WHAT YOU NEED TO DO:
**1)** In the article on the Saints' push for Jadeveon Clowney, which team did Clowney agree to terms with, and for how long?
**2)** Write a continuation of the article on the Saints' push for Jadeveon Clowney, picking up after its final sentence.

SELECTED EXCERPT:

☆ ☆ ☆

Making a final push late Saturday to land star pass rusher Jadeveon Clowney, the Saints got creative, attempting to pull off a move believed to be the first of its kind in NFL history – but couldn't get final clearance from the league.

The Saints were working with another team towards a unique sign-and-trade deal that would've maneuvered around salary cap constraints to bring the free-agent Clowney to New Orleans. But talks fell apart over the NFL's willingness to approve such a deal, and Clowney wound up agreeing to terms with the Tennessee Titans on a one-year deal late Saturday night.

According to sources informed of the talks, the Saints didn't feel they could compete financially with the Titans' offer – $12 million, plus $3 million in incentives – given budgetary reasons. So, they approached another team to find a workaround. (Sources didn't confirm the other team, which hereafter is referred to as "Team X", but it is believed to be the Cleveland Browns, who have ample cap space and a front office known for having a propensity for creativity, most memorably on display in their 2016 trade for quarterback Brock Osweiler.)

The sides discussed parameters of a deal in which Team X would've signed Clowney to a one-year, $15 million contract and paid him a $5 million signing bonus. Then, Team X would've immediately traded Clowney to the Saints, who would've sent Team X a second-round draft pick, as well as a player to take additional salary off New Orleans' books. The Saints would've paid Clowney's remaining $10 million salary.

Just one problem: The teams got word late Saturday the NFL was unlikely to approve such a deal.

☆ ☆ ☆

PROVIDED INFORMATION:
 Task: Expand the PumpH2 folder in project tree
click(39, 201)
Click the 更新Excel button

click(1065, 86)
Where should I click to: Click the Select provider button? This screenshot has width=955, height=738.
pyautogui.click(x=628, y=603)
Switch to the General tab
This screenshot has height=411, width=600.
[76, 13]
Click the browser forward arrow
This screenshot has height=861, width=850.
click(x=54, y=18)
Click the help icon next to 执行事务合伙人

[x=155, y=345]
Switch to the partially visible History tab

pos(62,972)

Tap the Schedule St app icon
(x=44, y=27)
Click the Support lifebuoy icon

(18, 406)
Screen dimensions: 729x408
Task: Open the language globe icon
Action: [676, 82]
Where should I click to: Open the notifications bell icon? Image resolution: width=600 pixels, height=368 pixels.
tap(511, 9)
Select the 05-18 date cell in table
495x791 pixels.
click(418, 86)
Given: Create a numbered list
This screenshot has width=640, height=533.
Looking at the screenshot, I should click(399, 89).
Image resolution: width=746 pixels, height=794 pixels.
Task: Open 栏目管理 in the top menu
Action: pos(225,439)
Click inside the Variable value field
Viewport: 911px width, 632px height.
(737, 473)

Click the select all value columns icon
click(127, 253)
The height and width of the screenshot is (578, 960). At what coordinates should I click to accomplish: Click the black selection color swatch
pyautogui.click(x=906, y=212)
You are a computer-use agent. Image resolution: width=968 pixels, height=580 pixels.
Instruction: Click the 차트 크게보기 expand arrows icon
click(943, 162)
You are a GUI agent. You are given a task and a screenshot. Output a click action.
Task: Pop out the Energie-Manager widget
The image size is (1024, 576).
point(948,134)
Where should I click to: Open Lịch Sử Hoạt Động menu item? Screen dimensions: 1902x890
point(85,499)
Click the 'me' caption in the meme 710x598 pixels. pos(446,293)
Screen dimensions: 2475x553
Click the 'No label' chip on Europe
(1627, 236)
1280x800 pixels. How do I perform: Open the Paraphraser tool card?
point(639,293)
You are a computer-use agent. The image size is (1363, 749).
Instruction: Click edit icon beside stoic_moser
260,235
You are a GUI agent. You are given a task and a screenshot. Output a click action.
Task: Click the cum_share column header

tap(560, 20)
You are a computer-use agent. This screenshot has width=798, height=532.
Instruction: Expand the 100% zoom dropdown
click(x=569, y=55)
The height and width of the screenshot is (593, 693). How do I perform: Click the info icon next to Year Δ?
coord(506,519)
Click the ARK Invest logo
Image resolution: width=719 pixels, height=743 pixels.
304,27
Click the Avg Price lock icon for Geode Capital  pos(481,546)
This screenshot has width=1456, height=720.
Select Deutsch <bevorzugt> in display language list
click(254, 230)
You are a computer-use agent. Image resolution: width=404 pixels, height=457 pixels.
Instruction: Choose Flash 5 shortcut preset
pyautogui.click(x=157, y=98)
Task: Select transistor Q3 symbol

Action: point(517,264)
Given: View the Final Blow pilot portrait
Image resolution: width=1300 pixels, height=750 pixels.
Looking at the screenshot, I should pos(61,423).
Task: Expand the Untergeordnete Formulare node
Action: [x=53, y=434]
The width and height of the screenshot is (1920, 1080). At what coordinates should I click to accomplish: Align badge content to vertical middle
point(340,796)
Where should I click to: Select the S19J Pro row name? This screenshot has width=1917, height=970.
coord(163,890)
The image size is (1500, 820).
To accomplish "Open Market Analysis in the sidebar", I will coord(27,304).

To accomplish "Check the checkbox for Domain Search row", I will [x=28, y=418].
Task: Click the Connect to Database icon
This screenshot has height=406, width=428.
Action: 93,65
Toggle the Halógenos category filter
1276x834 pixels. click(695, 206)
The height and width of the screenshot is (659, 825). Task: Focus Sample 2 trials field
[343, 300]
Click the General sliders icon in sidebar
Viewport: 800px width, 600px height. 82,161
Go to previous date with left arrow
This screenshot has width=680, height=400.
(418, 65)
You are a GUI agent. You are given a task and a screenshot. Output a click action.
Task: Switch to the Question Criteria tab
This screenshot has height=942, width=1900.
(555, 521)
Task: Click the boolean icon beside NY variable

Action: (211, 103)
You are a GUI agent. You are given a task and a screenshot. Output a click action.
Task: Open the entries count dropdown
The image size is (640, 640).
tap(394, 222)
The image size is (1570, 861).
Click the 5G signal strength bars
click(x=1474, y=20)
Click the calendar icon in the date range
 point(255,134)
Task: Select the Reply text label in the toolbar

☆ ☆ ☆

TASK-BY-TASK OUTPUTS:
**1)** The Tennessee Titans, on a one-year deal.

**2)**
Other teams have, in essence, paid cash for picks in the past, including the Browns, who agreed to take on Osweiler's $16 million guaranteed salary in a deal that netted them a second-round draft pick. Last year, the Dolphins paid Ryan Tannehill a $5 million signing bonus on a restructured contract to send him to the Titans and linebacker Kiko Alonso a $1 million signing bonus as part of a trade to the Saints. And Clowney himself received a $7 million signing bonus last August from the Texans to help complete a trade to Seattle.

But several executives from different NFL teams said they couldn't recall any other team executing such a deal involving a free agent who was literally only signed to trade him. One exec summed up the interpretation of the league's bylaws as: "Fundamentally, you can't trade cash."

The Saints have long been willing to convert large base salaries to signing bonuses or add voidable years to contracts to free up short-term cap space. But there is great uncertainty about the 2021 salary cap, given a projected multibillion-dollar revenue shortfall related to COVID-19 that could cause it to drop from $198.2 million per club in 2020 to as little as $175 million. Entering this weekend's cuts, the Saints had over $260 million in cap commitments for 2021, according to NFL Players Association records.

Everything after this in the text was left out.